Eric Berne presenteerde TA in 1958 aan de wereld als een fenomenologische benadering. Hij vulde Sigmund Freuds filosofische constructies aan met observeerbare data en daagde freudiaanse gedachten uit. Zijn theorie is gebouwd op de wetenschap van Wilder Penfield en René Spitz, met de neopsychoanalytische gedachten van Paul Federn, Edoardo Weiss en Erik Erikson.

Berne's eerste theoretische TA-concepten waren gebaseerd op ideeën van Sigmund Freud maar waren ook duidelijk afwijkend daarvan. Freudiaanse therapeuten hadden hun focus op de persoonlijkheid zelf. Berne geloofde dat inzicht beter kon worden verkregen door de transacties tussen patiënten/cliënten en 'een ander' te bekijken. TA legt uit dat een emotionele staat van iemand het gevolg is van een innerlijke dialoog tussen delen van het psyche. Zo ziet TA depressie als een 'vastzittende' dialoog tussen de innerlijke Ouder-egotoestand en de innerlijke Kind-egotoestand.

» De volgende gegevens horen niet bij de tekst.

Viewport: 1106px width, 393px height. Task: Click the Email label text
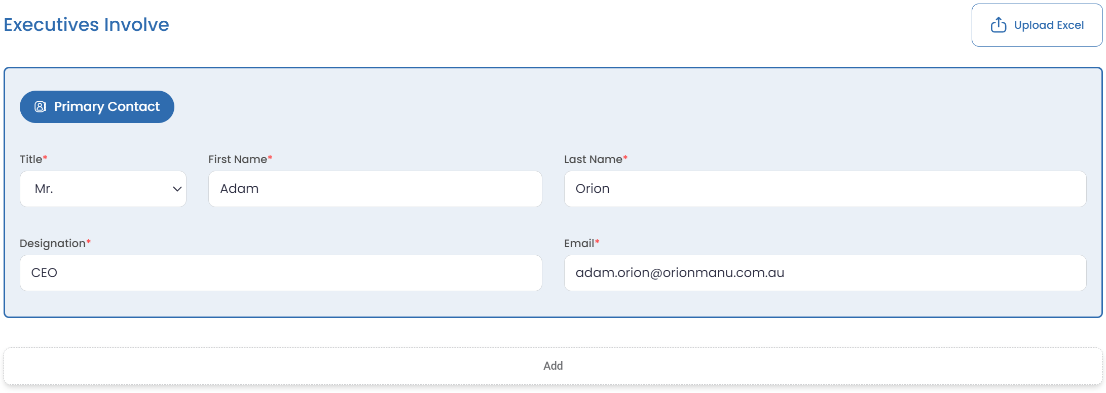click(579, 243)
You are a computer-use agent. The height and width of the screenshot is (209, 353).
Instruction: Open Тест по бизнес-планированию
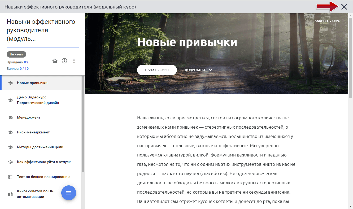click(43, 176)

In Berne's boek A layman’s guide to psychiatry and psychoanalysis (1957) waren al contouren van TA zichtbaar. Met zijn publicatie in het American Journal of Psychotherapy in 1958 werd Berne's TA theorie een permanent deel van de psychotherapeutische literatuur. Zijn eerste volledige boek Transactional Analysis in Psychotherapy verscheen in 1961. Belangrijke therapeuten die Berne's ideeën verder uitwerkten en opvolgden waren onder anderen Claude Steiner, Fanita English en Thomas Harris (zie ook hieronder bij de bronnen).

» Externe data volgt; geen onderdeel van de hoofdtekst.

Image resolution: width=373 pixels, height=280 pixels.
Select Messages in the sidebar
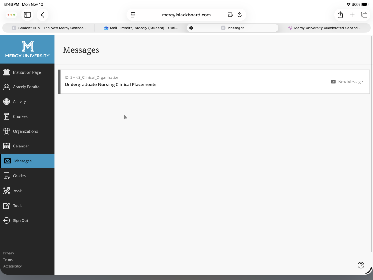point(23,161)
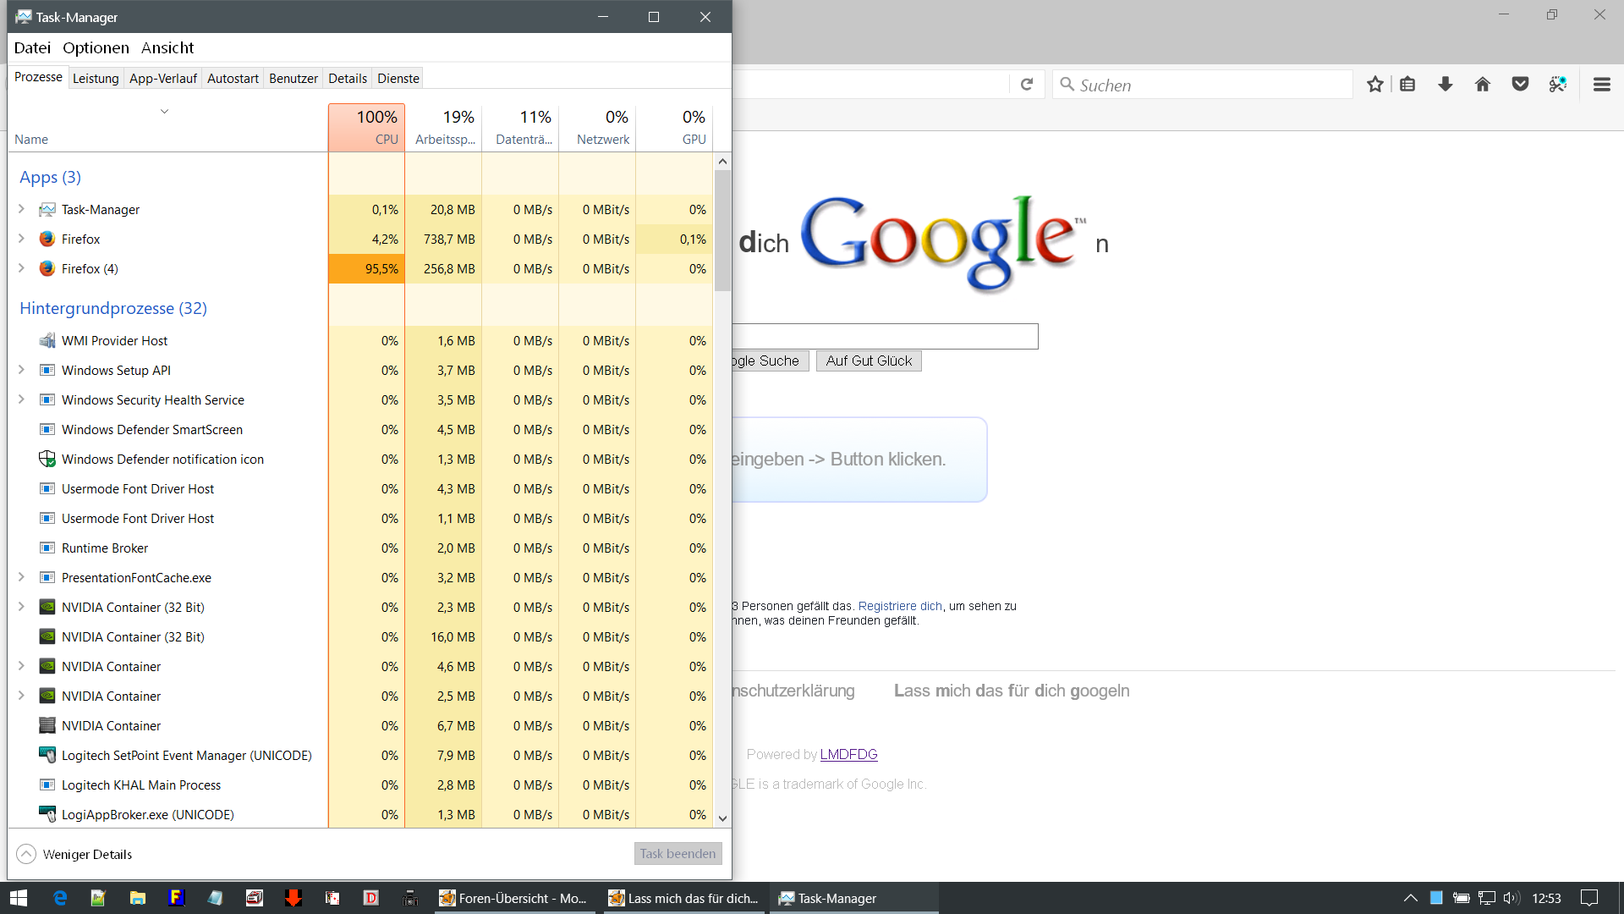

In de jaren '70 kreeg TA de naam een 'pop-psychologie' te zijn, een populaire versie van psychologie die te weinig gefundeerd was op wetenschappelijk onderzoek. Eind jaren '90 en begin 21ste eeuw kwamen meerdere nieuwe ontwikkelingen en denkrichtingen binnen de TA. De diverse 'scholen' binnen de TA zien er nu als volgt uit:

  • de klassieke school (in ontwikkeling sinds de jaren '50 vorige eeuw; begrippen als ego-toestanden, script, dramadriehoek, etc; o.a. werk van Eric Berne, Claude Steiner, Stephen Karpman, Taibi Kahler)
  • de redecision school (in ontwikkeling sinds de jaren '70; het vermogen tot herbesluiten nemen; begrippen als injuncties; o.a. werk van Robert L. Goulding, Mary McClure-Goulding)
  • de cathexis school (in ontwikkeling sinds de jaren '70; de stroom van energie; begrippen als miskenningen, contaminatie; o.a. werk van Eric Schiff, Ken Mellor, Jacqui Schiff)
  • de co-creatieve school (in ontwikkeling sinds de jaren '90; gezamenlijk ontwikkelen; begrippen als Functional Fluency, Integrating Adult; o.a. werk van Keith Tudor, Graham Summers, Giles Barrow, Trudy Newton, Susannah Temple)

Er is ook al jaren sprake van een relationele stroming binnen de TA, die door sommigen ook al als een volwassen school gezien wordt, maar door anderen als deel van de klassieke school beschouwd wordt. De IARTA is er als aparte organisatie voor opgericht.

Er is ook de Developmental TA stroming, die zich meer uitsluitend richt op de ontwikkeling van mensen en minder op de therapie-aspecten: eveneens bijna een volwaardige school binnen de TA. Ook daarvoor bestaat een aparte organisatie, de IDTA.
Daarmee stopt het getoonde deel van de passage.